25th Feb 2019 12:13
LONDON (Alliance News) - Tungsten Corp PLC said Monday its performance in the third quarter proves the company is "strong" and "growing".
The electronic invoicing firm said its revenue in the three months from November to January increased 13% to GBP9.3 million with positive earnings before interest, tax, depreciation and amortisation of GBP1.0 million compared to an Ebitda loss of GBP1.8 million in the same period a year prior.
The company achieved a net cash inflow in the quarter of GBP500,000 compared to a cash outflow of GBP4.2 million in the third quarter of financial 2018.
Tungsten Corp's revenue in its financial year to date - May to January - increased 6.7% to GBP26.9 million. In the year to date, the company posted an Ebitda profit of GBP200,000 from a loss of GBP6.8 million in the same period twelve months earlier.
"Today's third quarter results demonstrate a business that is strong, growing and is now consistently generating a monthly Ebitda profit," said Chair Tony Bromovsky.
"Through the board's operating review we have already implemented changes to the group's remuneration and changed key areas of focus in the business.
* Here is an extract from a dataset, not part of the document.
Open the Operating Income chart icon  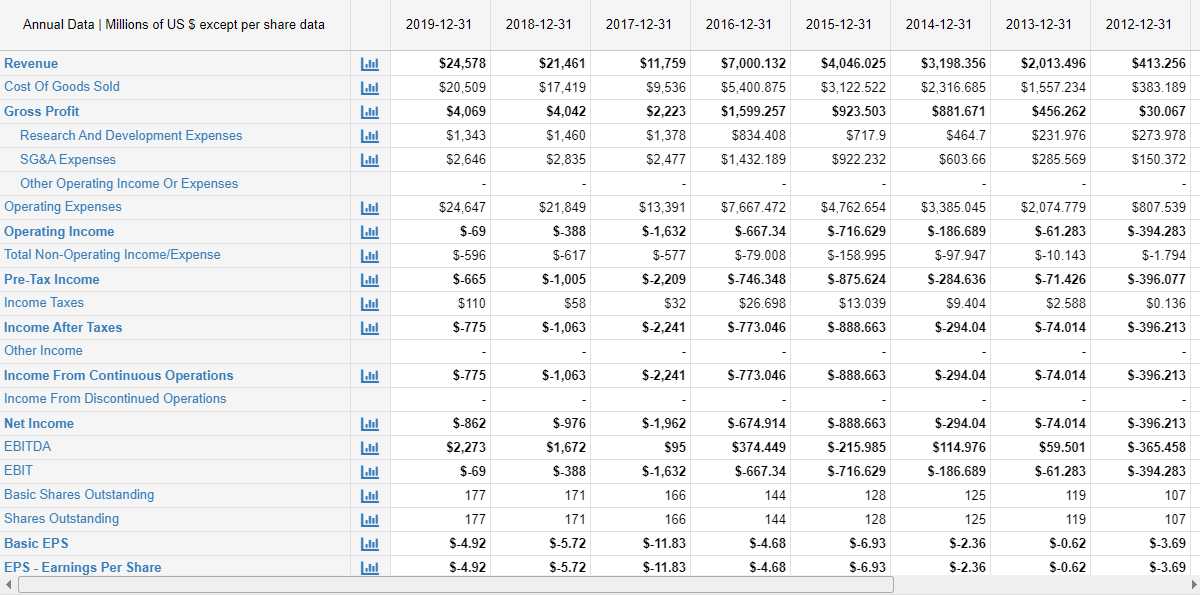[x=369, y=231]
As we finalise the operating review and implement its recommendations, we are confident of successfully closing financial 2019 and delivering a step-change in performance over financial 2020," Bromovsky added.
The company expects to complete its operating review by April.
Tungsten Corp said its process to hire a new chief executive officer has identified some "exceptional candidates" and expects to announce an appointment next month.
Shares in Tungsten Corp were up 5.0% Monday at 35.81 pence each.